§ **Data provided**

++++++++

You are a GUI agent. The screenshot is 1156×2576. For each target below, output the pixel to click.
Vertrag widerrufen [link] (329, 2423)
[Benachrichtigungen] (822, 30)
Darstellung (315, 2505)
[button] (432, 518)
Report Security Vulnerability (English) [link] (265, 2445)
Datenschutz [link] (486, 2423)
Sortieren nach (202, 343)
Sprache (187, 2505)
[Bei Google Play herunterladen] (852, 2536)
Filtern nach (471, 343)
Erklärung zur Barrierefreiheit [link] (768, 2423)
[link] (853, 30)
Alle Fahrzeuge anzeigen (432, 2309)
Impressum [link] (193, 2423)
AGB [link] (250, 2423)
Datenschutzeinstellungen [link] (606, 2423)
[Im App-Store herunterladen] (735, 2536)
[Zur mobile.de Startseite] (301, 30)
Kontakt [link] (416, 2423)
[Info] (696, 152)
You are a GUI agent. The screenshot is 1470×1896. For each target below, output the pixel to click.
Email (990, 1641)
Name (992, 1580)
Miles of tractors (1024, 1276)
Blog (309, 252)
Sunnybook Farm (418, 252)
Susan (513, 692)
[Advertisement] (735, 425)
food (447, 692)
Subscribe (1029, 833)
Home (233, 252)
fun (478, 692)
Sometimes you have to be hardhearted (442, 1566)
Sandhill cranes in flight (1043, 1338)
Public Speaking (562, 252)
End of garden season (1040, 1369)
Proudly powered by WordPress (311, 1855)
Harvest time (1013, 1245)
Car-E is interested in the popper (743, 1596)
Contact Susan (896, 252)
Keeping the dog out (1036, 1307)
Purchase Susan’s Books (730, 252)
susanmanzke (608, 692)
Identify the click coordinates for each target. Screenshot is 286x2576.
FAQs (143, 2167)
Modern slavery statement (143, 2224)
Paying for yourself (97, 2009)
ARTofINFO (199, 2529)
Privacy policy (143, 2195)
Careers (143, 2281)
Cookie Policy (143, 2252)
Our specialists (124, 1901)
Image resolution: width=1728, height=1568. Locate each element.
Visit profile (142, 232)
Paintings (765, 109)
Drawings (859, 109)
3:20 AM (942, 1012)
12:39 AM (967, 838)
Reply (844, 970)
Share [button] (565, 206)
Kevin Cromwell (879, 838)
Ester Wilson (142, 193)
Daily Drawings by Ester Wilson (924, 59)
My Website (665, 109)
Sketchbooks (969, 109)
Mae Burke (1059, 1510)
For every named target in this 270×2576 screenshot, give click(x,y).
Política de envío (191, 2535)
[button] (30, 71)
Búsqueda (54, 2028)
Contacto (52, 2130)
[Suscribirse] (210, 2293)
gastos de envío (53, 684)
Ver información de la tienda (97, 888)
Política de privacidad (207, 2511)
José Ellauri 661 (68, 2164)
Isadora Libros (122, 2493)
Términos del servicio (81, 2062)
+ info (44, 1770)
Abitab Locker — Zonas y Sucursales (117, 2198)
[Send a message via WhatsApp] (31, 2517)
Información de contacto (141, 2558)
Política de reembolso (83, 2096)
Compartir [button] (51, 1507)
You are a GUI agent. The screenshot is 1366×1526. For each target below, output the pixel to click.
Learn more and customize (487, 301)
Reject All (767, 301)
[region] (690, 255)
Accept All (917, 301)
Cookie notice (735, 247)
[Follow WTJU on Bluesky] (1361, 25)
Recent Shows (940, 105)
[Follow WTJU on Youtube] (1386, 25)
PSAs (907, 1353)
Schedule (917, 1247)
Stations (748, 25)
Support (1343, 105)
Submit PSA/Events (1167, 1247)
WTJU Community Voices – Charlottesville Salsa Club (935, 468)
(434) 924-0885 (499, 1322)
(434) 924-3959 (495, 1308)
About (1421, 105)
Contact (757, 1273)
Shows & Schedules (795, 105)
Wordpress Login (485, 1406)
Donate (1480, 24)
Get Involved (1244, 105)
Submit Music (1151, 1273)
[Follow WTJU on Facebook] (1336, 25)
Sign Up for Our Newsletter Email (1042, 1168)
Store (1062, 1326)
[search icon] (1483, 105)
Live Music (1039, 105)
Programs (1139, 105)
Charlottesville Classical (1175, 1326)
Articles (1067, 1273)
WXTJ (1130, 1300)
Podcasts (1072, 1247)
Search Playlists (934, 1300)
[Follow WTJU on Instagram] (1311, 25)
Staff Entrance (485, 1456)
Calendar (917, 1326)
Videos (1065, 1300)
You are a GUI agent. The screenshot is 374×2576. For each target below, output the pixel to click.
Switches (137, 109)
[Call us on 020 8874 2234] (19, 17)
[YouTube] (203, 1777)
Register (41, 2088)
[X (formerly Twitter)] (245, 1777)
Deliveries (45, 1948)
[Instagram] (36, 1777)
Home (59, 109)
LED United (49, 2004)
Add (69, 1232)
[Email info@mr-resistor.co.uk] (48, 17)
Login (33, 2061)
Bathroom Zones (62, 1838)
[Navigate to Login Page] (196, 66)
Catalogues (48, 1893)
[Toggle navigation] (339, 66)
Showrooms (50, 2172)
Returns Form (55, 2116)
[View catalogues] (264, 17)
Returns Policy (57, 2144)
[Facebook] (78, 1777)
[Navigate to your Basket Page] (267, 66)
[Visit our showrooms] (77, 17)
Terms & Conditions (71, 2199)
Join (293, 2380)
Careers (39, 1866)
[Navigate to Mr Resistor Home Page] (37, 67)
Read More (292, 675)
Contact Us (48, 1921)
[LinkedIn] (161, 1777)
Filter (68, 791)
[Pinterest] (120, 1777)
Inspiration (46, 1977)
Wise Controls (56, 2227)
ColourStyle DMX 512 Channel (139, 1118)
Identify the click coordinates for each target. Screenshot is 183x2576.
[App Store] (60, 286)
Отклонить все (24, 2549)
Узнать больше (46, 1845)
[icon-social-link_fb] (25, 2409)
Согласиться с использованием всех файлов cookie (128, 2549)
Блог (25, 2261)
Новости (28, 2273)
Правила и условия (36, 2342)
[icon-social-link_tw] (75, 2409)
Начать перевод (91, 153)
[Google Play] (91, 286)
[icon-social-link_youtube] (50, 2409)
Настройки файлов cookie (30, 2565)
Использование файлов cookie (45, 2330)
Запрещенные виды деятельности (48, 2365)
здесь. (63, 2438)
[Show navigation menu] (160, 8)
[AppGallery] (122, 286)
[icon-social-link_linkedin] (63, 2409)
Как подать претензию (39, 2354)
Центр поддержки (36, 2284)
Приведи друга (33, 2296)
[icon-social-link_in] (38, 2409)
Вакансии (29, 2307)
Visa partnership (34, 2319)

++++++++

§ **Exercise**
Rewrite every line of the records above as a JSON array of strings, with one string per line and any blank lines omitted.

§ **Output for this task**
[
  "You are a GUI agent. The screenshot is 1156×2576. For each target below, output the pixel to click.",
  "Vertrag widerrufen [link] (329, 2423)",
  "[Benachrichtigungen] (822, 30)",
  "Darstellung (315, 2505)",
  "[button] (432, 518)",
  "Report Security Vulnerability (English) [link] (265, 2445)",
  "Datenschutz [link] (486, 2423)",
  "Sortieren nach (202, 343)",
  "Sprache (187, 2505)",
  "[Bei Google Play herunterladen] (852, 2536)",
  "Filtern nach (471, 343)",
  "Erklärung zur Barrierefreiheit [link] (768, 2423)",
  "[link] (853, 30)",
  "Alle Fahrzeuge anzeigen (432, 2309)",
  "Impressum [link] (193, 2423)",
  "AGB [link] (250, 2423)",
  "Datenschutzeinstellungen [link] (606, 2423)",
  "[Im App-Store herunterladen] (735, 2536)",
  "[Zur mobile.de Startseite] (301, 30)",
  "Kontakt [link] (416, 2423)",
  "[Info] (696, 152)",
  "You are a GUI agent. The screenshot is 1470×1896. For each target below, output the pixel to click.",
  "Email (990, 1641)",
  "Name (992, 1580)",
  "Miles of tractors (1024, 1276)",
  "Blog (309, 252)",
  "Sunnybook Farm (418, 252)",
  "Susan (513, 692)",
  "[Advertisement] (735, 425)",
  "food (447, 692)",
  "Subscribe (1029, 833)",
  "Home (233, 252)",
  "fun (478, 692)",
  "Sometimes you have to be hardhearted (442, 1566)",
  "Sandhill cranes in flight (1043, 1338)",
  "Public Speaking (562, 252)",
  "End of garden season (1040, 1369)",
  "Proudly powered by WordPress (311, 1855)",
  "Harvest time (1013, 1245)",
  "Car-E is interested in the popper (743, 1596)",
  "Contact Susan (896, 252)",
  "Keeping the dog out (1036, 1307)",
  "Purchase Susan’s Books (730, 252)",
  "susanmanzke (608, 692)",
  "Identify the click coordinates for each target. Screenshot is 286x2576.",
  "FAQs (143, 2167)",
  "Modern slavery statement (143, 2224)",
  "Paying for yourself (97, 2009)",
  "ARTofINFO (199, 2529)",
  "Privacy policy (143, 2195)",
  "Careers (143, 2281)",
  "Cookie Policy (143, 2252)",
  "Our specialists (124, 1901)",
  "Image resolution: width=1728, height=1568. Locate each element.",
  "Visit profile (142, 232)",
  "Paintings (765, 109)",
  "Drawings (859, 109)",
  "3:20 AM (942, 1012)",
  "12:39 AM (967, 838)",
  "Reply (844, 970)",
  "Share [button] (565, 206)",
  "Kevin Cromwell (879, 838)",
  "Ester Wilson (142, 193)",
  "Daily Drawings by Ester Wilson (924, 59)",
  "My Website (665, 109)",
  "Sketchbooks (969, 109)",
  "Mae Burke (1059, 1510)",
  "For every named target in this 270×2576 screenshot, give click(x,y).",
  "Política de envío (191, 2535)",
  "[button] (30, 71)",
  "Búsqueda (54, 2028)",
  "Contacto (52, 2130)",
  "[Suscribirse] (210, 2293)",
  "gastos de envío (53, 684)",
  "Ver información de la tienda (97, 888)",
  "Política de privacidad (207, 2511)",
  "José Ellauri 661 (68, 2164)",
  "Isadora Libros (122, 2493)",
  "Términos del servicio (81, 2062)",
  "+ info (44, 1770)",
  "Abitab Locker — Zonas y Sucursales (117, 2198)",
  "[Send a message via WhatsApp] (31, 2517)",
  "Información de contacto (141, 2558)",
  "Política de reembolso (83, 2096)",
  "Compartir [button] (51, 1507)",
  "You are a GUI agent. The screenshot is 1366×1526. For each target below, output the pixel to click.",
  "Learn more and customize (487, 301)",
  "Reject All (767, 301)",
  "[region] (690, 255)",
  "Accept All (917, 301)",
  "Cookie notice (735, 247)",
  "[Follow WTJU on Bluesky] (1361, 25)",
  "Recent Shows (940, 105)",
  "[Follow WTJU on Youtube] (1386, 25)",
  "PSAs (907, 1353)",
  "Schedule (917, 1247)",
  "Stations (748, 25)",
  "Support (1343, 105)",
  "Submit PSA/Events (1167, 1247)",
  "WTJU Community Voices – Charlottesville Salsa Club (935, 468)",
  "(434) 924-0885 (499, 1322)",
  "(434) 924-3959 (495, 1308)",
  "About (1421, 105)",
  "Contact (757, 1273)",
  "Shows & Schedules (795, 105)",
  "Wordpress Login (485, 1406)",
  "Donate (1480, 24)",
  "Get Involved (1244, 105)",
  "Submit Music (1151, 1273)",
  "[Follow WTJU on Facebook] (1336, 25)",
  "Sign Up for Our Newsletter Email (1042, 1168)",
  "Store (1062, 1326)",
  "[search icon] (1483, 105)",
  "Live Music (1039, 105)",
  "Programs (1139, 105)",
  "Charlottesville Classical (1175, 1326)",
  "Articles (1067, 1273)",
  "WXTJ (1130, 1300)",
  "Podcasts (1072, 1247)",
  "Search Playlists (934, 1300)",
  "[Follow WTJU on Instagram] (1311, 25)",
  "Staff Entrance (485, 1456)",
  "Calendar (917, 1326)",
  "Videos (1065, 1300)",
  "You are a GUI agent. The screenshot is 374×2576. For each target below, output the pixel to click.",
  "Switches (137, 109)",
  "[Call us on 020 8874 2234] (19, 17)",
  "[YouTube] (203, 1777)",
  "Register (41, 2088)",
  "[X (formerly Twitter)] (245, 1777)",
  "Deliveries (45, 1948)",
  "[Instagram] (36, 1777)",
  "Home (59, 109)",
  "LED United (49, 2004)",
  "Add (69, 1232)",
  "[Email info@mr-resistor.co.uk] (48, 17)",
  "Login (33, 2061)",
  "Bathroom Zones (62, 1838)",
  "[Navigate to Login Page] (196, 66)",
  "Catalogues (48, 1893)",
  "[Toggle navigation] (339, 66)",
  "Showrooms (50, 2172)",
  "Returns Form (55, 2116)",
  "[View catalogues] (264, 17)",
  "Returns Policy (57, 2144)",
  "[Facebook] (78, 1777)",
  "[Navigate to your Basket Page] (267, 66)",
  "[Visit our showrooms] (77, 17)",
  "Terms & Conditions (71, 2199)",
  "Join (293, 2380)",
  "Careers (39, 1866)",
  "[Navigate to Mr Resistor Home Page] (37, 67)",
  "Read More (292, 675)",
  "Contact Us (48, 1921)",
  "[LinkedIn] (161, 1777)",
  "Filter (68, 791)",
  "[Pinterest] (120, 1777)",
  "Inspiration (46, 1977)",
  "Wise Controls (56, 2227)",
  "ColourStyle DMX 512 Channel (139, 1118)",
  "Identify the click coordinates for each target. Screenshot is 183x2576.",
  "[App Store] (60, 286)",
  "Отклонить все (24, 2549)",
  "Узнать больше (46, 1845)",
  "[icon-social-link_fb] (25, 2409)",
  "Согласиться с использованием всех файлов cookie (128, 2549)",
  "Блог (25, 2261)",
  "Новости (28, 2273)",
  "Правила и условия (36, 2342)",
  "[icon-social-link_tw] (75, 2409)",
  "Начать перевод (91, 153)",
  "[Google Play] (91, 286)",
  "[icon-social-link_youtube] (50, 2409)",
  "Настройки файлов cookie (30, 2565)",
  "Использование файлов cookie (45, 2330)",
  "Запрещенные виды деятельности (48, 2365)",
  "здесь. (63, 2438)",
  "[Show navigation menu] (160, 8)",
  "[AppGallery] (122, 286)",
  "[icon-social-link_linkedin] (63, 2409)",
  "Как подать претензию (39, 2354)",
  "Центр поддержки (36, 2284)",
  "Приведи друга (33, 2296)",
  "[icon-social-link_in] (38, 2409)",
  "Вакансии (29, 2307)",
  "Visa partnership (34, 2319)"
]